» **Requirements**
Rewrite the listing below, replacing every "Instruction" with "Goal" and leaving everything else as it is.

» **Records shown**

- - - -

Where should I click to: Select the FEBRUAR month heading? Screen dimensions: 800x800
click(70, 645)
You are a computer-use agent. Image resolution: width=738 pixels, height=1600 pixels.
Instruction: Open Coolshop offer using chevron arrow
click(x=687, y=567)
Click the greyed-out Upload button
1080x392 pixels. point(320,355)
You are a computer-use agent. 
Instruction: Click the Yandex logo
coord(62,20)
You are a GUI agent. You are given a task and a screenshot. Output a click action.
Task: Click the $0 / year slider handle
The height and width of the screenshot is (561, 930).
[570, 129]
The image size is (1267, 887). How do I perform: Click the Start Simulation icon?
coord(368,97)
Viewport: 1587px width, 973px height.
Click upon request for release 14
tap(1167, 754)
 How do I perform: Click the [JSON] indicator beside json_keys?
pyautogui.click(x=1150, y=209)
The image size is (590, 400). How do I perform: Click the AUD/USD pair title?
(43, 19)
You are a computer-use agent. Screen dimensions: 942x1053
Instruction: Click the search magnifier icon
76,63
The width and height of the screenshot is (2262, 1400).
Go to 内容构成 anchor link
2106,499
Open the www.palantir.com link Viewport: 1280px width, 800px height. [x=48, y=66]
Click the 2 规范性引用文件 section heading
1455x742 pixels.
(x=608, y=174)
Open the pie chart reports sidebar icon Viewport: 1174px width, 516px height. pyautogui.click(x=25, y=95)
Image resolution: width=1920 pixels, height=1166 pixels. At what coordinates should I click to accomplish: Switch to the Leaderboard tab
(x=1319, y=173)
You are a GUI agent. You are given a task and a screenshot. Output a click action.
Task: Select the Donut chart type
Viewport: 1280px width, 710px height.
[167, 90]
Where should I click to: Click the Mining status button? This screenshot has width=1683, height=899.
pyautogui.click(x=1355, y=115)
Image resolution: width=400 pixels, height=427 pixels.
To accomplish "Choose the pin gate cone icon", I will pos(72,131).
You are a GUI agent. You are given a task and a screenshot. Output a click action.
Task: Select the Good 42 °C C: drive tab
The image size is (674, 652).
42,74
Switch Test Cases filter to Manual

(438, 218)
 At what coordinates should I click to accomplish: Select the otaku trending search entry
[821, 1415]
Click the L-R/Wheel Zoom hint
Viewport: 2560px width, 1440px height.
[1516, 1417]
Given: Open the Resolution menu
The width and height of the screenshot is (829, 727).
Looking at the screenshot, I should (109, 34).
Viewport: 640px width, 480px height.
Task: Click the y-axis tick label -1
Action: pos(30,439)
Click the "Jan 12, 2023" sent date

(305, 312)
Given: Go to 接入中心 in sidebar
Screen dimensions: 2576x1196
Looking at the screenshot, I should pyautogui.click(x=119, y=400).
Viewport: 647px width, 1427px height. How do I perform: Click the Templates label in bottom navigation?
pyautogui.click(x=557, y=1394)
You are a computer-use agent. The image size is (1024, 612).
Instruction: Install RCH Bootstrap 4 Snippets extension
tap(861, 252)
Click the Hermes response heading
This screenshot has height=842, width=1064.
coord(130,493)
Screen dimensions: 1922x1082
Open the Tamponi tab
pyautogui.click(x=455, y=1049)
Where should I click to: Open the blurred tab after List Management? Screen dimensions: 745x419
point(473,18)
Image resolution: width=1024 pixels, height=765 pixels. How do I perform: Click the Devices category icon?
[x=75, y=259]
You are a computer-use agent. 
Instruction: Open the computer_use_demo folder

- - - -

» **Answer to this task**
Where should I click to: Select the FEBRUAR month heading? Screen dimensions: 800x800
click(70, 645)
You are a computer-use agent. Image resolution: width=738 pixels, height=1600 pixels.
Goal: Open Coolshop offer using chevron arrow
click(x=687, y=567)
Click the greyed-out Upload button
1080x392 pixels. point(320,355)
You are a computer-use agent. 
Goal: Click the Yandex logo
coord(62,20)
You are a GUI agent. You are given a task and a screenshot. Output a click action.
Task: Click the $0 / year slider handle
The height and width of the screenshot is (561, 930).
[570, 129]
The image size is (1267, 887). How do I perform: Click the Start Simulation icon?
coord(368,97)
Viewport: 1587px width, 973px height.
Click upon request for release 14
tap(1167, 754)
 How do I perform: Click the [JSON] indicator beside json_keys?
pyautogui.click(x=1150, y=209)
The image size is (590, 400). How do I perform: Click the AUD/USD pair title?
(43, 19)
You are a computer-use agent. Screen dimensions: 942x1053
Goal: Click the search magnifier icon
76,63
The width and height of the screenshot is (2262, 1400).
Go to 内容构成 anchor link
2106,499
Open the www.palantir.com link Viewport: 1280px width, 800px height. [x=48, y=66]
Click the 2 规范性引用文件 section heading
1455x742 pixels.
(x=608, y=174)
Open the pie chart reports sidebar icon Viewport: 1174px width, 516px height. pyautogui.click(x=25, y=95)
Image resolution: width=1920 pixels, height=1166 pixels. At what coordinates should I click to accomplish: Switch to the Leaderboard tab
(x=1319, y=173)
You are a GUI agent. You are given a task and a screenshot. Output a click action.
Task: Select the Donut chart type
Viewport: 1280px width, 710px height.
[167, 90]
Where should I click to: Click the Mining status button? This screenshot has width=1683, height=899.
pyautogui.click(x=1355, y=115)
Image resolution: width=400 pixels, height=427 pixels.
To accomplish "Choose the pin gate cone icon", I will pos(72,131).
You are a GUI agent. You are given a task and a screenshot. Output a click action.
Task: Select the Good 42 °C C: drive tab
The image size is (674, 652).
42,74
Switch Test Cases filter to Manual

(438, 218)
 At what coordinates should I click to accomplish: Select the otaku trending search entry
[821, 1415]
Click the L-R/Wheel Zoom hint
Viewport: 2560px width, 1440px height.
[1516, 1417]
Given: Open the Resolution menu
The width and height of the screenshot is (829, 727).
Looking at the screenshot, I should (109, 34).
Viewport: 640px width, 480px height.
Task: Click the y-axis tick label -1
Action: pos(30,439)
Click the "Jan 12, 2023" sent date

(305, 312)
Given: Go to 接入中心 in sidebar
Screen dimensions: 2576x1196
Looking at the screenshot, I should pyautogui.click(x=119, y=400).
Viewport: 647px width, 1427px height. How do I perform: Click the Templates label in bottom navigation?
pyautogui.click(x=557, y=1394)
You are a computer-use agent. The image size is (1024, 612).
Goal: Install RCH Bootstrap 4 Snippets extension
tap(861, 252)
Click the Hermes response heading
This screenshot has height=842, width=1064.
coord(130,493)
Screen dimensions: 1922x1082
Open the Tamponi tab
pyautogui.click(x=455, y=1049)
Where should I click to: Open the blurred tab after List Management? Screen dimensions: 745x419
point(473,18)
Image resolution: width=1024 pixels, height=765 pixels. How do I perform: Click the Devices category icon?
[x=75, y=259]
You are a computer-use agent. 
Goal: Open the computer_use_demo folder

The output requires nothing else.